* _Alıştırmalar_
a - Libya metninden "Daha önce Berlin, Moskova" sözcüklerinden başlayıp "Kahire’de görüşmelere başladılar." sözcüklerine kadar uzanan bölümün tamamını, hiçbir değişiklik yapmadan çıkarın.
b - Libya'daki görüşmeleri anlatan metni, son cümlesinin ardından gelecek biçimde sürdürün.

* _Verilen Metin_
※ ※ ※

Hafter’in en büyük destekçileri ise Rusya, Mısır, Suudi Arabistan, Birleşik Arap Emirlikleri (BAE) ve Fransa’dır. BAE’nin fonladığı bir Rus özel şirketi olan Wagner, Libya’ya paralı savaşçı gönderiyor. Hafter silah ve maddi desteği de bu ülkelerden alıyor.

14 Ekim’de Avrupa Birliği, Wagner’in sahibi ve Rusya Devlet Başkanı Vladimir Putin’e yakınlığıyla bilinen Yevgeny Prigozhin’in, “Libya’daki durumun istikrara kavuşması için açıklanan önleyici adımlar” kapsamında yaptırımların hedefinde olduğunu açıklamıştı.

Siyasi ve askeri heyetlerin görüşmelerinin tamamlamasından sonra, Kasım ayında iki savaş ağasını Tunus’ta bir masa etrafında buluşturma hedefi de var. Libya üzerinde etkili olan güçlerin bu hamlesi, AKP-MHP rejiminin çapının sınırlarını bir kez daha gözler önüne serdi. Zira tüm bunlar olurken, kenardan izlemek zorunda kaldılar. 

Daha önce Berlin, Moskova ve İtalya’da yapılan görüşmelerde UMH Başbakanı Fayez el Sarrac ile General Halife Hafter katılmıştı. Ancak iki isim aynı odada ya da aynı masa etrafında bir araya gelmeyi reddettikleri için, görüşmeler arabulucular tarafından yürütülmüştü.

Trablus’taki Yüksek Devlet Konseyi ile Tobruk’taki Temsilciler Meclisi heyetleri, seçime giden geçiş sürecinin kriterlerini belirlemek için geçen hafta Kahire’de görüşmelere başladılar.

11 Ekim’de başlayıp üç gün süren görüşmelere, 2014’te yeni anayasa oluşturulmasına katkıda bulunması için BM’nin belirlediği 60 kişilik komisyondan temsilciler de katıldı. Komisyon, 2017’de bir taslak metin oluşturmuş ancak hiçbir zaman referanduma gidilememişti. Yerel Libya basınına göre taraflar Kahire’de, bu taslak metnin üzerinden bir referanduma gidilmesini görüştüler.

※ ※ ※

* _Gösterilen Bilgiler_
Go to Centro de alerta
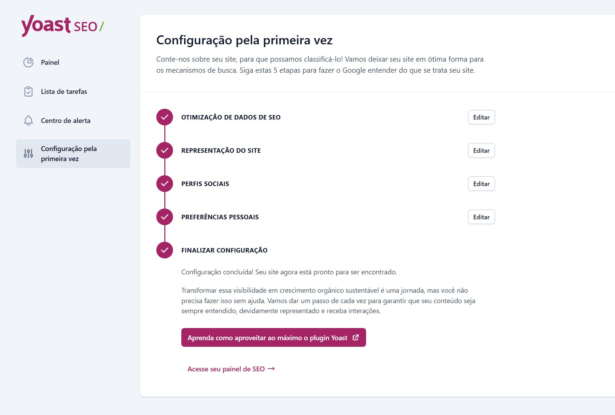Screen dimensions: 615x415 click(73, 121)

※ ※ ※

* _Verilen Yanıtlar_
a -
Daha önce Berlin, Moskova ve İtalya’da yapılan görüşmelerde UMH Başbakanı Fayez el Sarrac ile General Halife Hafter katılmıştı. Ancak iki isim aynı odada ya da aynı masa etrafında bir araya gelmeyi reddettikleri için, görüşmeler arabulucular tarafından yürütülmüştü.

Trablus’taki Yüksek Devlet Konseyi ile Tobruk’taki Temsilciler Meclisi heyetleri, seçime giden geçiş sürecinin kriterlerini belirlemek için geçen hafta Kahire’de görüşmelere başladılar.

b -
Cenevre’de “ateşkes”

Öte yandan savaşa ilişkin BM nezdinde yapılan Libya görüşmeleri için Ocak 2020’de Berlin’de gerçekleştirilen Libya konferansında karar verilmişti. Libya’da savaşan taraflar, İsviçre’nin Cenevre kentinde 22 Ekim’de ateşkes anlaşması imzaladı. Libya’da iç savaşın sonlandırılması için taraflar arasında İsviçre’nin Cenevre kentinde imzalan ‘ateşkes anlaşması’ Birleşmiş Milletler’in (BM) Libya Özel Temsilcisi Stephanie Williams tarafından duyuruldu.

Anlaşma gereği, ülkedeki yabancı askeri güçlerin de üç ay içinde Libya’yı terk etmesi gerekiyor. Ateşkes uyarınca, tüm birliklerin üslerine geri dönmesi, esirlerin takas edilmesi, savaşçıların terk ettiği bölgelerde de ortak polis gücünün görev yapması bekleniyor.

Avrupa Birliği’ne üye emperyalist odaklar ise, bir yandan Doğu Akdeniz ve Libya’daki enerji kaynaklarını kendi lehlerine güvence altına almaya çalışıyorlar, diğer taraftan Libya üzerinden Avrupa’ya yönelen Afrika kaynaklı göç dalgasını engellemek için bir dizi kirli hesap içindeler.

Avrupa, Cenevre’de taraflarla BM nezdinde varılan ‘barış anlaşması’ ile göçmenlerin Avrupa’ya geçiş için kullandığı güzergahların başında gelen ülkelerden biri olan Libya ile yaptığı sınır anlaşmalarının uygulanabilmesini ve yasa dışı göçün önüne geçilmesini umuyor.

Türk ordusu ile maaşa bağladığı binlerce cihatçı çeteyi Libya’ya taşıyarak savaşa giren AKP-MHP iktidarı denklemin dışında kaldı. Yayılmacı-fetihçi heveslerle savaş dalan rejimin Libya yağmasından büyük bir pay kapma hesabı çökmüş görünüyor. Fetihçi politikanın bir hamlesi daha fiyaskoyla sonuçlanmış oldu.

Unutulanlar...

NATO saldırısıyla başlayan savaşların bedelini Libya halkı ödedi. Ancak görüşmelerde/pazarlıklarda hesaba katılmayan taraf da bu halk oldu. Kimi zaman protesto gösterileri yapılsa da, yazık ki, halen ortada emekçileri temsil eden siyasi bir güç görünmüyor. 

Bu Kuzey Afrika ülkesinde savaşın sona erdirilmesi için Cenevre’de El Serrac-Hafter tarafları arasında imzalanan ateşkes her ne kadar “barışa yönelik önemli bir adım” diye lanse edilse de barışın kendisi olamayacağı kesin.

Her şeyden önce enerji kaynakları üzerinde egemenlik kurmak isteyen emperyalist odaklar, Libya’daki savaşın ve iç savaşın bizzat fitilini ateşleyenlerdir. Emperyalist odaklar bu isteklerinden vazgeçmiş değiller. Her ne kadar ‘masada barış sağlanmış’ görünse de sahada bunun en azından şimdilik, sağlanması kolay görünmüyor. Emperyalist odaklar ve işgalci güçler sökülüp atılmadığı sürece bu mümkün olmayacaktır.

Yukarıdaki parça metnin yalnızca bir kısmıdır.